Most recently, Chen et al. characterized 15 large and extended multiplex pedigrees consisting of 453 subjects, of whom 134 were affected with restless legs syndrome. A weighted average correlation of 0.17 between first-degree relatives was obtained, and heritability was estimated to be 0.60 for all types of relative pairs, indicating that the disorder was highly heritable in this cohort. Model-free linkage analysis identified 1 novel significant RLS susceptibility locus on 9p24-p22 with a multipoint nonparametric linkage (NPL) score of 3.22 (RLS 3). Chen et al. also suggested an indirect confirmation of an RLS gene on chromosome 12q22-q23.23
Thus, identification of three genetic loci for RLS on three different chromosomes, 12q22-23 (Desautels et al. 2001), 14q13-21 (Bonati et al. 2003), and 9p24-22 (Chen et al. 2004), suggests that RLS is a genetically highly heterogeneous disorder.

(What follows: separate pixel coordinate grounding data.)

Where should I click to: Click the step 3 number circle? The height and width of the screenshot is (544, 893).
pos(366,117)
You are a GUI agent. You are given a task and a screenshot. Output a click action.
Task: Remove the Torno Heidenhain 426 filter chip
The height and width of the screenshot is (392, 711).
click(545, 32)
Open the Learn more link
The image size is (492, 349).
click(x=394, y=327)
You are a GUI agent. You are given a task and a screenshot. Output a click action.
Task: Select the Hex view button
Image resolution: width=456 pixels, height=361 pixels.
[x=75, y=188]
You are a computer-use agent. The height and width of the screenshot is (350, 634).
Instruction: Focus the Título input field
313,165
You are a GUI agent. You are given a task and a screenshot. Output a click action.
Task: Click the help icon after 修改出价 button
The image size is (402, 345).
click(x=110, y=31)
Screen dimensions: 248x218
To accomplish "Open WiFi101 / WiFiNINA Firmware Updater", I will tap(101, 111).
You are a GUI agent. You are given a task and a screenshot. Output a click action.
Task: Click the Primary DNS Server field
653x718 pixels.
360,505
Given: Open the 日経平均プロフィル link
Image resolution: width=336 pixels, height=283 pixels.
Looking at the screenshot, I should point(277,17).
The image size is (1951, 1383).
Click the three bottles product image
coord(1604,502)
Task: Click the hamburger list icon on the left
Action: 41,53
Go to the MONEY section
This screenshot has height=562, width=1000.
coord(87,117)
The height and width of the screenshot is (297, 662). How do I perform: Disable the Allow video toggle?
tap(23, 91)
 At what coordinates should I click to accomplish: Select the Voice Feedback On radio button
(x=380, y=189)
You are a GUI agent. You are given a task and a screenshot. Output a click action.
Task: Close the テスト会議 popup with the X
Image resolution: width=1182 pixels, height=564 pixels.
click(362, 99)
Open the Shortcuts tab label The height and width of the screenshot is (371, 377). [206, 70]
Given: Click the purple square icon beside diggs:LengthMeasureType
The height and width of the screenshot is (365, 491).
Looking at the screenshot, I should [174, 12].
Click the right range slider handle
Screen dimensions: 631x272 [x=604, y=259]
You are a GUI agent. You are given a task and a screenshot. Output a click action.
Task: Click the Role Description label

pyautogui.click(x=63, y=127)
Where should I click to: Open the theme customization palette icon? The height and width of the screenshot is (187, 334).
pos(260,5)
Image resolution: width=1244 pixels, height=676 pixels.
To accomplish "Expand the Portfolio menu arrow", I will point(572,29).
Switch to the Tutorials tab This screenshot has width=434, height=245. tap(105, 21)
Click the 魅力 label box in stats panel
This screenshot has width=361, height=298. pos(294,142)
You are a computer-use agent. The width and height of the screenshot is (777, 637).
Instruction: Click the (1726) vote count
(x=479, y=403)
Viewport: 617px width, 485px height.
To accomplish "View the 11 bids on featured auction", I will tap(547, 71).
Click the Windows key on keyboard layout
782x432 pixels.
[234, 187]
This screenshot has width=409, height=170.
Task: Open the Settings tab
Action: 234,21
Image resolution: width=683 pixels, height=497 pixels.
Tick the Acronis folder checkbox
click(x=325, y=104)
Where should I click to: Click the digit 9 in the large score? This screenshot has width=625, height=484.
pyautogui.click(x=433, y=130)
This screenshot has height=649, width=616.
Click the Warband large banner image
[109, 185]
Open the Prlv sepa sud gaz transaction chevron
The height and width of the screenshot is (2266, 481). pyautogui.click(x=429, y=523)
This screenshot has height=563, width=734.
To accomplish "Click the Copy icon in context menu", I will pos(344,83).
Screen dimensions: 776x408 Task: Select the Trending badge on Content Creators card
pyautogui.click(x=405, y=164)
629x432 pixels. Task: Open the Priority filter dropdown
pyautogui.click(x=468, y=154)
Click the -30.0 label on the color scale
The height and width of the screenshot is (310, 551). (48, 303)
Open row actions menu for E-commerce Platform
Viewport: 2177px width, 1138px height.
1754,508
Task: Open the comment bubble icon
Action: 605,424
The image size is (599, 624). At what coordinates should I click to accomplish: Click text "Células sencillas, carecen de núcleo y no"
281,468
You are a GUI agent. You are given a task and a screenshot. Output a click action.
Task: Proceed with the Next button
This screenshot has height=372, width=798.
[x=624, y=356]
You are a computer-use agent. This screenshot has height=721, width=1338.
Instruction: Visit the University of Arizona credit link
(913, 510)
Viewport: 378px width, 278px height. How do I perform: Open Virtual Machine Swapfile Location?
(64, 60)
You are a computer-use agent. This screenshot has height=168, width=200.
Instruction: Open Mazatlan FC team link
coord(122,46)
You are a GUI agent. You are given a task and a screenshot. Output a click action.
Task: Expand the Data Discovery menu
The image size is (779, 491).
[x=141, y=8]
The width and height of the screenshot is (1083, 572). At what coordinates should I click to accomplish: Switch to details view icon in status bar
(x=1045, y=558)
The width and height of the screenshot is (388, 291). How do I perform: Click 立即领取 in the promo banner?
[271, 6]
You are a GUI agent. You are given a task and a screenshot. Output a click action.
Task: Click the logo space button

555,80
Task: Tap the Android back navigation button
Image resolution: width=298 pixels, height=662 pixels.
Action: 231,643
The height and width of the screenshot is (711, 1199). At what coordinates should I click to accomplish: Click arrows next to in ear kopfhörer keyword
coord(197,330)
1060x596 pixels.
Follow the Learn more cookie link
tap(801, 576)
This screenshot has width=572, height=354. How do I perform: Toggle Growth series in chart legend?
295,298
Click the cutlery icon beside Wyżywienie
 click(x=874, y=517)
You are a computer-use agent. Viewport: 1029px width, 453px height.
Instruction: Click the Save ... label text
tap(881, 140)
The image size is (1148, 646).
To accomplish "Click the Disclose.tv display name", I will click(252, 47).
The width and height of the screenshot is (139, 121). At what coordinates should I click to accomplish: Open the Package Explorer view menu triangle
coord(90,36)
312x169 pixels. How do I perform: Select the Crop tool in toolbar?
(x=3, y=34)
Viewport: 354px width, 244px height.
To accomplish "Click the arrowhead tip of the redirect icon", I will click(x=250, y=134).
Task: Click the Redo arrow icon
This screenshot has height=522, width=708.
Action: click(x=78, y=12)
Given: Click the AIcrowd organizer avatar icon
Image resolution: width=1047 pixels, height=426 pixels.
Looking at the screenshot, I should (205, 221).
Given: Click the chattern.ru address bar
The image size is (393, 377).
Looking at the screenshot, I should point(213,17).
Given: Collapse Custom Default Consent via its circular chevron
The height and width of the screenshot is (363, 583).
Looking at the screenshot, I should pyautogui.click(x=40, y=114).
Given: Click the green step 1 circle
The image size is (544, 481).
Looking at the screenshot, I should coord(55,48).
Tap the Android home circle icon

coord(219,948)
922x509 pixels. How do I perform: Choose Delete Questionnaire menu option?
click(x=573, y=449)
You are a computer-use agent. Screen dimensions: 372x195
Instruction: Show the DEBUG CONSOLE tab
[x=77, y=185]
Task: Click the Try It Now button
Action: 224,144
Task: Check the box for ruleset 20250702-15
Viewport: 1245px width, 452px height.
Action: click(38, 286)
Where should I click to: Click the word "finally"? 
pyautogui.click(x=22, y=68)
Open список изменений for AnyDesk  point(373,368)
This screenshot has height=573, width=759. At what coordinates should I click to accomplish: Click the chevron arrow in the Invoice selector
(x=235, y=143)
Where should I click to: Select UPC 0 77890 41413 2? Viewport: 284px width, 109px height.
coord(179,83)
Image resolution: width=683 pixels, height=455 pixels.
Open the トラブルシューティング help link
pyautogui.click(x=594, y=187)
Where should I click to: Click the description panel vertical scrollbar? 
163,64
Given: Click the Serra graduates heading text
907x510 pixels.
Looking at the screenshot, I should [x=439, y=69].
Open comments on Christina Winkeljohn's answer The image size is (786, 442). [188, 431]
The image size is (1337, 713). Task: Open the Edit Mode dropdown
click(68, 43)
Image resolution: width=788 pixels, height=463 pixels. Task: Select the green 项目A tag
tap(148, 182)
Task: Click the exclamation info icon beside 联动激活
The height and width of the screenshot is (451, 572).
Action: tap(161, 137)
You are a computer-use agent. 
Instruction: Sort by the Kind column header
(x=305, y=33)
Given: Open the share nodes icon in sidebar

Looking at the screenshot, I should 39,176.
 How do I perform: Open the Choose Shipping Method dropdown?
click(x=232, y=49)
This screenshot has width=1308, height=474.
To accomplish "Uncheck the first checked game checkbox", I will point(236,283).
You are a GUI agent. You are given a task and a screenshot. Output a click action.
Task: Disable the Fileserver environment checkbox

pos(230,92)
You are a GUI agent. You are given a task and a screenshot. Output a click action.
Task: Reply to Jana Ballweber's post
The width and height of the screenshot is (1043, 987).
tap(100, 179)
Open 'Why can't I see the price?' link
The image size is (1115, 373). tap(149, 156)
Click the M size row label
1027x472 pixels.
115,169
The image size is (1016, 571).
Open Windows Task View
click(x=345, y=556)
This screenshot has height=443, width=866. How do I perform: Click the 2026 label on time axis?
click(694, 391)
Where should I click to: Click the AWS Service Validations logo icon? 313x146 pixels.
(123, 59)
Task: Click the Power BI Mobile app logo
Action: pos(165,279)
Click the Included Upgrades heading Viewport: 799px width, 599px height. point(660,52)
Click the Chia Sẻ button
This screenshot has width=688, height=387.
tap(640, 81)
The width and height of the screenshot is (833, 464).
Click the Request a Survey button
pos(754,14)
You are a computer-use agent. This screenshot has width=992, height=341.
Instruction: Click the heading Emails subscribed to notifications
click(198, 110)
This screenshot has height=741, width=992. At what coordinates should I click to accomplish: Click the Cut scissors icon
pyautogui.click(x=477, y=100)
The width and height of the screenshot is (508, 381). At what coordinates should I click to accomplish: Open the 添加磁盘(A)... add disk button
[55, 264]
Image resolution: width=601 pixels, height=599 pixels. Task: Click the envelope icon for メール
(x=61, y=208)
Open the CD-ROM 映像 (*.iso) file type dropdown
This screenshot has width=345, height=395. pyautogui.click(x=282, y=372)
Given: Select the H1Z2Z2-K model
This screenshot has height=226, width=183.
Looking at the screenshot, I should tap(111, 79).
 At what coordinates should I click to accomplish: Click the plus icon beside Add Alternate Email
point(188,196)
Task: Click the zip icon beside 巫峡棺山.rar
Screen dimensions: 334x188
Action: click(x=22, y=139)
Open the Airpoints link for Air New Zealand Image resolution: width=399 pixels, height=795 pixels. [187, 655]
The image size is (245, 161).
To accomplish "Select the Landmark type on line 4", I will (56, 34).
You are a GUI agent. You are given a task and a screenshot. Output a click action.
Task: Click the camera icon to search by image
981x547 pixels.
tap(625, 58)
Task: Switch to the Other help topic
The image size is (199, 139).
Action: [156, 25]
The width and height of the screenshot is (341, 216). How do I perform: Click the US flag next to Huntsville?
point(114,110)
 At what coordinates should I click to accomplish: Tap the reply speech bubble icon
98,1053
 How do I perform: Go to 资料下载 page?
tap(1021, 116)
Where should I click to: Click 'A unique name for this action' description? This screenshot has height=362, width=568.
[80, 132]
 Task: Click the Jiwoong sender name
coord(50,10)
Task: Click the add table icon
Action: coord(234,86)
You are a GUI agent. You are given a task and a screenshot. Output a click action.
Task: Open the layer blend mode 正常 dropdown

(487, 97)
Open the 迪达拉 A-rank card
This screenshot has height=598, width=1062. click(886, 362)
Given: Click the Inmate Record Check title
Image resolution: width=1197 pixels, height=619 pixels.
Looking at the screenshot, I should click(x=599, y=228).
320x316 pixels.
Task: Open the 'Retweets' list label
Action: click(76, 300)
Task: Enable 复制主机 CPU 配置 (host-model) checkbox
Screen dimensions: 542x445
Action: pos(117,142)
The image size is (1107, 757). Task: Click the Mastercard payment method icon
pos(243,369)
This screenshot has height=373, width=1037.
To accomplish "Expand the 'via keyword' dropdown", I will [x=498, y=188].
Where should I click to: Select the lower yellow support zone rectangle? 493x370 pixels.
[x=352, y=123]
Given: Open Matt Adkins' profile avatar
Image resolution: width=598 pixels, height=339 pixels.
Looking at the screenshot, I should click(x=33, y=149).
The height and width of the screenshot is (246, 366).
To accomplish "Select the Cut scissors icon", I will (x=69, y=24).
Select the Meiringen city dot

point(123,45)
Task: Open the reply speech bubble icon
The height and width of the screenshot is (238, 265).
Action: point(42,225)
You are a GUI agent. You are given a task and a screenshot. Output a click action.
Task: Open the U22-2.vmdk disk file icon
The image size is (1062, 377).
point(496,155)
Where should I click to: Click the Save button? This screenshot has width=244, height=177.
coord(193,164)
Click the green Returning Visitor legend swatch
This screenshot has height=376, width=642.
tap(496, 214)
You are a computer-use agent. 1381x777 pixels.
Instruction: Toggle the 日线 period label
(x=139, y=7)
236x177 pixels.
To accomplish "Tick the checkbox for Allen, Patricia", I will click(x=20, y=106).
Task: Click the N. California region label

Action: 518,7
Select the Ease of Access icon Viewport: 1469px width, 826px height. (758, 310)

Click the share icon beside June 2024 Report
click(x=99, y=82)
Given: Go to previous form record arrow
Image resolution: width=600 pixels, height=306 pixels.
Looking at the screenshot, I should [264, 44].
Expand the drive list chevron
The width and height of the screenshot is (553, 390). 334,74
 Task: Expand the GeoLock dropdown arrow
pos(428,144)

The Neurochemical Basis of RLS:
RLS: A brain neurochemcal dysfunction?
RLS may result from a combination dysfunction of signalling of the brain chmical dopamine along with iron and opiates.
Iron:
A metabolic basis of RLS has been postulated and a common association of RLS is iron deficiency anaemia. Serum iron levels exhibits circadian variation with up to a 50% drop in iron concentration at night when the symptoms of RLS are most obvious. In RLS, MRI brain studies demonstrate reduced iron in the substantia nigra. In a post mortem study of RLS brains compared to controls, H-ferritin staining in the substantia nigra was significantly reduced as was ferritin and transferrin receptor staining in neurons containing neuromelanin. Furthermore the total iron regulatory protein activity, specifically the IRP1 activity were significantly decreased in the neuromelanin cells suggesting defects in the "post-transcription regulatory mechanism" for transferrin receptor expression. This could form the basis of the mechanism of cellular iron deficiency.
More recently, a novel hypothesis has been suggested on the basis of the reduced expression of Thy-1 in the substantia nigra of RLS patients. Thy-1 is a cell adhesion molecule that is involved in the regulation of vesicular release of neurotransmitters. Thy1 concentrations are decreased in cell and animal models by iron chelation. Thus the novel concept of the compromise of dapominergic neurotransmitter release by iron deficiency is proposed.
Dopamine and RLS:
In RLS, dysfunction of the central dopaminergic system due to cellular loss in the mesocorticolimbic dopamine systems have been implicated, and this hypothesis has been supported by the beneficial effects of various dopaminergic agents in RLS. However, striatal deafferentation due to nigral dopaminergic cell loss that characterises PD, has not been noted in RLS. Functional imaging studies have been used to investigate the central dopamine and other receptor status in an effort to understand the link between RLS and the dopamine system but have reported conflicting data. Eisensehr et al (2001) have shown no differences in pre-synaptic (dopamine transporter) or post-synaptic (123I-IBZM) D2 receptor binding. In another study, Linke and colleagues (2004) studied the striatal dopamine transporter with (123)I IPT (a tropane ligand) using SPECT in 28 RLS, 29 early PD patients and 23 age matched controls and reported no difference in IPT binding between RLS and controls. This study, therefore disputes further the link between RLS and PD based on nigrostriatal presynaptic dopaminergic dysfunction. A recent study by Mrowka and colleagues (2005) investigated RLS patients and controls using a three dimensional ultrasound based movement analysis before and after a levodopa test dose and beta CIT-SPECT scans. No significant change in movement analysis in response to levodopa or beta-CIT signals in caudate or putamen were observed.